Rabobank recently published a report which, in its way, warned the trade not to forget what it termed “gem markets”, such as Poland, Nigeria, Brazil and Mexico in the rush to court China. They may not be as immediately glamorous as China, but to neglect them now will leave producers struggling to play catch-up in the future.
Rabobank’s Food & Agribusiness research analyst, Stephen Rannekleiv, states: “Wine companies are now facing the question of what to do with these four hidden gems. Although they present opportunities, each has a very different market with much uncertainty for traditional branded wine companies.
“The flip side is that early exposure to nascent markets gives a company hard-won experience and expertise as well as a head start on the competition that will likely emerge as the markets develop. Wine companies that manage these opportunities correctly have a chance at securing long-term profitable growth.”
Of course, Champagne must work on developing the BRICs for exactly the reasons stated above. As Hugues le Marié, Americas and Western Europe regional director of Champagnes for Pernod Ricard, says: “Our view is that we should consolidate our position in the key BRIC markets first before looking to the other developing markets – more could be less if we expand too fast without initially investing enough there. We should not forget that a lot of ground work is still to be done to consolidate the position of our Champagne brands.”
But the real question still remains, are the BRICs really are as integral to Champagne’s future as everyone keeps insisting or should some of them be considered as more important when taken as part of their wider respective regions?
Listed here, in ascending order, are 10 markets and market blocs that are destined to have the greatest impact on Champagne’s future.
This article was first published in the drinks business Trends Report 2012. N.B. At the time of going to press, all figures were the latest from the CIVC and cover the year 2011 in full.
10. South Africa and Nigeria
Africa is not usually mentioned in the wine world when new markets are discussed. Some articles on South Africa report that producers there are finding a growing market on the continent in Nigeria, Mozambique or Namibia, but little more than that. The beer market is perhaps growing faster in Africa and the brewing powerhouses have poured millions into the continent over the past few years, no small amount of which was invested this year (2012).
If this list were considering up-and-coming beer markets then Africa would be very much to the fore.

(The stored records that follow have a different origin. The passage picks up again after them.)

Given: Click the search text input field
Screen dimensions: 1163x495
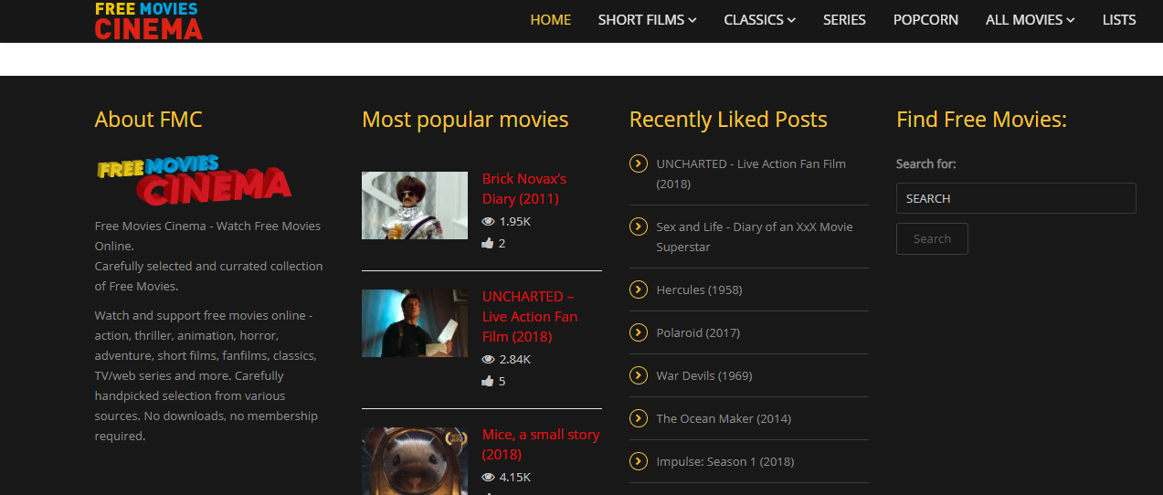Looking at the screenshot, I should [1015, 198].
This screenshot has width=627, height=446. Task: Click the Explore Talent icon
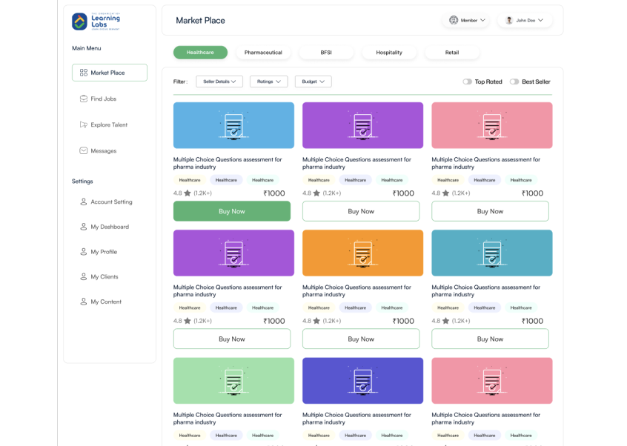click(84, 124)
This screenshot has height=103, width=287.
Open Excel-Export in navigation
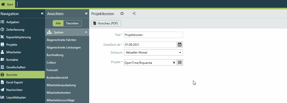pyautogui.click(x=15, y=82)
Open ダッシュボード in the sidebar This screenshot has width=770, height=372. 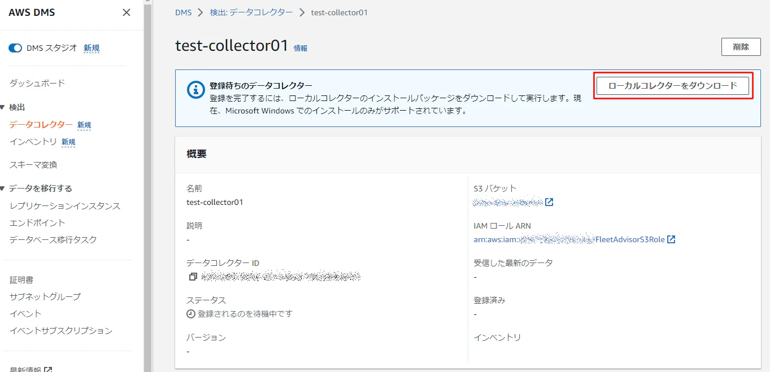[x=37, y=83]
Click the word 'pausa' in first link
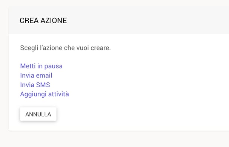229x147 pixels. pyautogui.click(x=54, y=67)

But to count Africa out of the wine world would be a mistake. Economies are growing and as le Mailloux points out, the link between Africa and former European colonial masters has left cultural links that value wine.
“Nigeria,” he adds, ”remains very close to Britain and is also a successful gin and Cognac market.”
A recent report for the drinks business Hong Kong by Euromonitor pointed out that Nigeria is projected to be the world’s second fastest growing Champagne market by volume between 2011 and 2016, according to the CIVC.
Nigerian oil production
Charles Armand de Belenet, global marketing and communications director for Perrier-Jouët and Mumm, said in the same article that, as Champagne consumption was getting bigger in Nigeria, “we are building our network there and it is one of the most attractive places for us at the moment”.
Both Nigeria and South Africa show strong growth potential, having risen 16% and 15% over 2011 respectively to 688,355 and 443,016 bottles (CIVC figures to end of Dec 2011).
What is driving the growth in both countries is starkly different. In Nigeria, it is oil and the vast, sudden, accumulation of wealth – good for boosting volume figures but not appreciation of course. Meanwhile, in South Africa the fact that it is a wine-producing country in its own right has doubtless spurred on wine consumption and with it the desire to import and drink other wines.
They may be markets driven in very different ways but they are driven nonetheless and will only grow in stature over time.